Stored data
########

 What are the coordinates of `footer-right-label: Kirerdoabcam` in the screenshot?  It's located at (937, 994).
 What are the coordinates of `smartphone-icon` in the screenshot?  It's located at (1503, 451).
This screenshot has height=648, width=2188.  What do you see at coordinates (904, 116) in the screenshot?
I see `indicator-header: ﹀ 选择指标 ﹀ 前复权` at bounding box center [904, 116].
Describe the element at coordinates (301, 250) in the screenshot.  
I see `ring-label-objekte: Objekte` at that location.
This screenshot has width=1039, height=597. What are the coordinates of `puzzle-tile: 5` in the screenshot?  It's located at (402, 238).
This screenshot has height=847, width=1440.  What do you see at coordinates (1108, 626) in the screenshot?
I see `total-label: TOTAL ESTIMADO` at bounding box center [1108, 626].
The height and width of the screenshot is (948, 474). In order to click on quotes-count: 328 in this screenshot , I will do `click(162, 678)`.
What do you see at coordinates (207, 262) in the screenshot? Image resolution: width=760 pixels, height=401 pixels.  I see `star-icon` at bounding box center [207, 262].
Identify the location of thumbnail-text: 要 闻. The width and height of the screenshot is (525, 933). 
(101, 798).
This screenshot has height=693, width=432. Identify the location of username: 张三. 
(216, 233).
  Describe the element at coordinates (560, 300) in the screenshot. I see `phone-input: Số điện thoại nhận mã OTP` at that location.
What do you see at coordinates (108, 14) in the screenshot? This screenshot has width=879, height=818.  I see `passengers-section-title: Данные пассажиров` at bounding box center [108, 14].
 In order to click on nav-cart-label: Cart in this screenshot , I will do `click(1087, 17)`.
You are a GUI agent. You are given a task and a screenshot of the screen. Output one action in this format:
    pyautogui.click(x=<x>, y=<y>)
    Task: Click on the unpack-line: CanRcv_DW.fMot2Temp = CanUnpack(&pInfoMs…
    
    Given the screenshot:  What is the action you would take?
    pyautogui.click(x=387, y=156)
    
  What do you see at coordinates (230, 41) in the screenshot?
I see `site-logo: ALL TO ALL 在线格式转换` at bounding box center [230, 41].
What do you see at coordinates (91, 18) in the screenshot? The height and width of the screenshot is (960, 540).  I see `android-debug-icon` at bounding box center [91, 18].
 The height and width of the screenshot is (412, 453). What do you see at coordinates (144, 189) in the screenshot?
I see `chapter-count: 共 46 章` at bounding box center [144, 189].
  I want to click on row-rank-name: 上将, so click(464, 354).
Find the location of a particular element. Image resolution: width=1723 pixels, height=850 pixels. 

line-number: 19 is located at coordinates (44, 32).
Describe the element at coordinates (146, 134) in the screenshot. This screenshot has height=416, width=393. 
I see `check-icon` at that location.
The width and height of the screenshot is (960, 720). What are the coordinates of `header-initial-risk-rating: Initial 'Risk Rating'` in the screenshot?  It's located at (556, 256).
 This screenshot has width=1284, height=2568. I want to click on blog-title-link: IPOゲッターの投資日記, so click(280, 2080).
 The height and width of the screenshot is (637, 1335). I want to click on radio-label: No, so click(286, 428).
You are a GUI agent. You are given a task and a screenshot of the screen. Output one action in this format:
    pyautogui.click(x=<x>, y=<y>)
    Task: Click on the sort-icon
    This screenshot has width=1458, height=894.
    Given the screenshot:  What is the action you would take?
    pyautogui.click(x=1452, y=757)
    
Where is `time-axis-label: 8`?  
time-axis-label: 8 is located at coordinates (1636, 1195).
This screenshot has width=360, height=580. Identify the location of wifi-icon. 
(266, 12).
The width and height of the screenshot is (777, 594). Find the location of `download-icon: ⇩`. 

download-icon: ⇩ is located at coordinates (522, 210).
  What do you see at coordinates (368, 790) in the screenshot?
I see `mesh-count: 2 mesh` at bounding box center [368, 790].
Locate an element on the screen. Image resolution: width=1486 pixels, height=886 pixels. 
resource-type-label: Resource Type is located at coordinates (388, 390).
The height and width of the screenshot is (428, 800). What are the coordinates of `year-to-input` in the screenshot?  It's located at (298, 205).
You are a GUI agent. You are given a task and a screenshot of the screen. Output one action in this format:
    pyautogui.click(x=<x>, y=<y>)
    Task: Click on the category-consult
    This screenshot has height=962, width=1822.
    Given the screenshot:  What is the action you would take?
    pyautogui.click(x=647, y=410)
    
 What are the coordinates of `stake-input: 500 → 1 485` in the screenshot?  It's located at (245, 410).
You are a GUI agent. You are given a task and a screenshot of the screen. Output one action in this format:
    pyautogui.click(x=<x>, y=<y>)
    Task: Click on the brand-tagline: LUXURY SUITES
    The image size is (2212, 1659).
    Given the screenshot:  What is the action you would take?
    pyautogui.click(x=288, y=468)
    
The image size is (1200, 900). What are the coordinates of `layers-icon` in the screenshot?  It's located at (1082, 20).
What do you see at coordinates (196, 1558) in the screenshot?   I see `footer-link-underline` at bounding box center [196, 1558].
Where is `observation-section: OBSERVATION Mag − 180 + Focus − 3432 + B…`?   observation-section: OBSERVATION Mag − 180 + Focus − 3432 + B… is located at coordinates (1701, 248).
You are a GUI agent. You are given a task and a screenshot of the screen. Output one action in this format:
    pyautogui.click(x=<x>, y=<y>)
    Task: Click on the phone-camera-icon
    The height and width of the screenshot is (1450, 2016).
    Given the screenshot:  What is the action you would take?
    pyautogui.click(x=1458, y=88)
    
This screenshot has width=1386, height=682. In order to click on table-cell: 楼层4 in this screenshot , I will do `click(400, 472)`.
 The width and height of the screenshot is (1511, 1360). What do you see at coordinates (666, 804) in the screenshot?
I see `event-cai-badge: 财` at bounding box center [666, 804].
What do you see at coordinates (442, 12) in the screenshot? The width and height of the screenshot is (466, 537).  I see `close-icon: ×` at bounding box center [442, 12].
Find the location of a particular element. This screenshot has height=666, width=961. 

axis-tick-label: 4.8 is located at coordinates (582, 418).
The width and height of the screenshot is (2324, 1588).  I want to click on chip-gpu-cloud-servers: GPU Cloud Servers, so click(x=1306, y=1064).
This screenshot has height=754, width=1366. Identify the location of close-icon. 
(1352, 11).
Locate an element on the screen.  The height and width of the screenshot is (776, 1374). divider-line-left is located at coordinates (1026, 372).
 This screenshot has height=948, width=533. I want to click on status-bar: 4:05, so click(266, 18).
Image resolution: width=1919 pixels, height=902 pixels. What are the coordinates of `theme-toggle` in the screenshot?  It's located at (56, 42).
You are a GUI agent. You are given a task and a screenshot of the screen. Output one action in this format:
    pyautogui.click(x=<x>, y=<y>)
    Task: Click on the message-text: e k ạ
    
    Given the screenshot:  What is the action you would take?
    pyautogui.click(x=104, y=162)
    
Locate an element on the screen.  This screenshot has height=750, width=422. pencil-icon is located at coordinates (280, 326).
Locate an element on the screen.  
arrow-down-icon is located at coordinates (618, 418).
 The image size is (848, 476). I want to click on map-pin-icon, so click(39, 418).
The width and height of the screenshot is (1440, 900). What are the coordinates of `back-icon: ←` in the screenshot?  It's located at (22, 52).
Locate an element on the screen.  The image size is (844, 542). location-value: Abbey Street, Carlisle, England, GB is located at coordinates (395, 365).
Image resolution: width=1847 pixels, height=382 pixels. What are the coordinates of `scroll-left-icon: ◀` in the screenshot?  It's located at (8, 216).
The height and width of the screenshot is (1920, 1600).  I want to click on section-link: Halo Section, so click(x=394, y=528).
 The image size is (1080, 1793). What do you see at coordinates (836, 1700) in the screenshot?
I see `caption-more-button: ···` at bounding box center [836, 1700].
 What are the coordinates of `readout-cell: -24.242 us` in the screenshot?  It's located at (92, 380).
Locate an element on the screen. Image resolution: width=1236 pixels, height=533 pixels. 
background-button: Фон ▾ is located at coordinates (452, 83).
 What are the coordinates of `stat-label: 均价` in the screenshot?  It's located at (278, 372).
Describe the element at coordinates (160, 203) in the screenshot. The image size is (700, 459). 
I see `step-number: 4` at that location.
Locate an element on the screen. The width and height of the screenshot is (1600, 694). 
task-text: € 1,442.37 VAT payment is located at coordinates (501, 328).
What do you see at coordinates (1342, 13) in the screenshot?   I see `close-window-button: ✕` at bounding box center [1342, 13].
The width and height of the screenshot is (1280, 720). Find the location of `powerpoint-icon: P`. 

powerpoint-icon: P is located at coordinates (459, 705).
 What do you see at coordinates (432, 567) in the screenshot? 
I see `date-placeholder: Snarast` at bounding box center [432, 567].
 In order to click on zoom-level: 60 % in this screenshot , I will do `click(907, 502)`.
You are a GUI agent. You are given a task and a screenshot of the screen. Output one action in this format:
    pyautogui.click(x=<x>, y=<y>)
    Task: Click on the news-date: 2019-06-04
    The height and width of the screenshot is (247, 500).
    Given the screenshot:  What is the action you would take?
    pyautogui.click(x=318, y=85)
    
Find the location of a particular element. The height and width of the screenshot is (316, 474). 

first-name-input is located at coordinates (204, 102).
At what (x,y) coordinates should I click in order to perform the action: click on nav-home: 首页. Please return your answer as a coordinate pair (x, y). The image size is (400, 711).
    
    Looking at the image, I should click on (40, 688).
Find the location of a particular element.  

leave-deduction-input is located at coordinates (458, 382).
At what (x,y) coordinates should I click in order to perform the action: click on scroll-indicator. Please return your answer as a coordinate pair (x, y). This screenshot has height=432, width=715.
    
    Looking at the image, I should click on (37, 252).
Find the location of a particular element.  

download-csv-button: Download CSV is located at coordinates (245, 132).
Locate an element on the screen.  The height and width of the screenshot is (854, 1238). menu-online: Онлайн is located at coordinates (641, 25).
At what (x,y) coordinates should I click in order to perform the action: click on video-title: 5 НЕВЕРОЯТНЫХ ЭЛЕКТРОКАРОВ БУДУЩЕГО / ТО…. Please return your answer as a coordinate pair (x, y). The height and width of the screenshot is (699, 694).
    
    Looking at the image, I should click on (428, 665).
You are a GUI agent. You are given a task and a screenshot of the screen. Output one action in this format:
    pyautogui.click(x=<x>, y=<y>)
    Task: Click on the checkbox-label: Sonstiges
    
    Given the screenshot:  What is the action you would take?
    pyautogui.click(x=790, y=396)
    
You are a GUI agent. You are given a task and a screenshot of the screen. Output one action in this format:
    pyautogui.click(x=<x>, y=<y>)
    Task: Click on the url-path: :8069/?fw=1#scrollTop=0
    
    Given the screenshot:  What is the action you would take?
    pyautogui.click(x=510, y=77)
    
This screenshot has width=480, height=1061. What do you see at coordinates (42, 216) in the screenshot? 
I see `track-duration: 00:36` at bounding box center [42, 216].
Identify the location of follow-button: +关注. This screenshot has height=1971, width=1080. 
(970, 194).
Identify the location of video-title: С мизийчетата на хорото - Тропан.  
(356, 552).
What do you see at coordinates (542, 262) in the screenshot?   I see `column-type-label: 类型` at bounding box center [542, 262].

########

* [WORK ORDER]
Reproduce verbatim the span of lines that begins with the line containing "at (1503, 451)." and ends with the line containing "Describe the element at coordinates (560, 300)", both of those lines included.

* [OUTPUT OF THE EXERCISE]
 What are the coordinates of `smartphone-icon` in the screenshot?  It's located at (1503, 451).
This screenshot has height=648, width=2188.  What do you see at coordinates (904, 116) in the screenshot?
I see `indicator-header: ﹀ 选择指标 ﹀ 前复权` at bounding box center [904, 116].
Describe the element at coordinates (301, 250) in the screenshot.  
I see `ring-label-objekte: Objekte` at that location.
This screenshot has width=1039, height=597. What are the coordinates of `puzzle-tile: 5` in the screenshot?  It's located at (402, 238).
This screenshot has height=847, width=1440.  What do you see at coordinates (1108, 626) in the screenshot?
I see `total-label: TOTAL ESTIMADO` at bounding box center [1108, 626].
The height and width of the screenshot is (948, 474). In order to click on quotes-count: 328 in this screenshot , I will do `click(162, 678)`.
What do you see at coordinates (207, 262) in the screenshot? Image resolution: width=760 pixels, height=401 pixels.  I see `star-icon` at bounding box center [207, 262].
Identify the location of thumbnail-text: 要 闻. The width and height of the screenshot is (525, 933). 
(101, 798).
This screenshot has height=693, width=432. Identify the location of username: 张三. 
(216, 233).
  Describe the element at coordinates (560, 300) in the screenshot. I see `phone-input: Số điện thoại nhận mã OTP` at that location.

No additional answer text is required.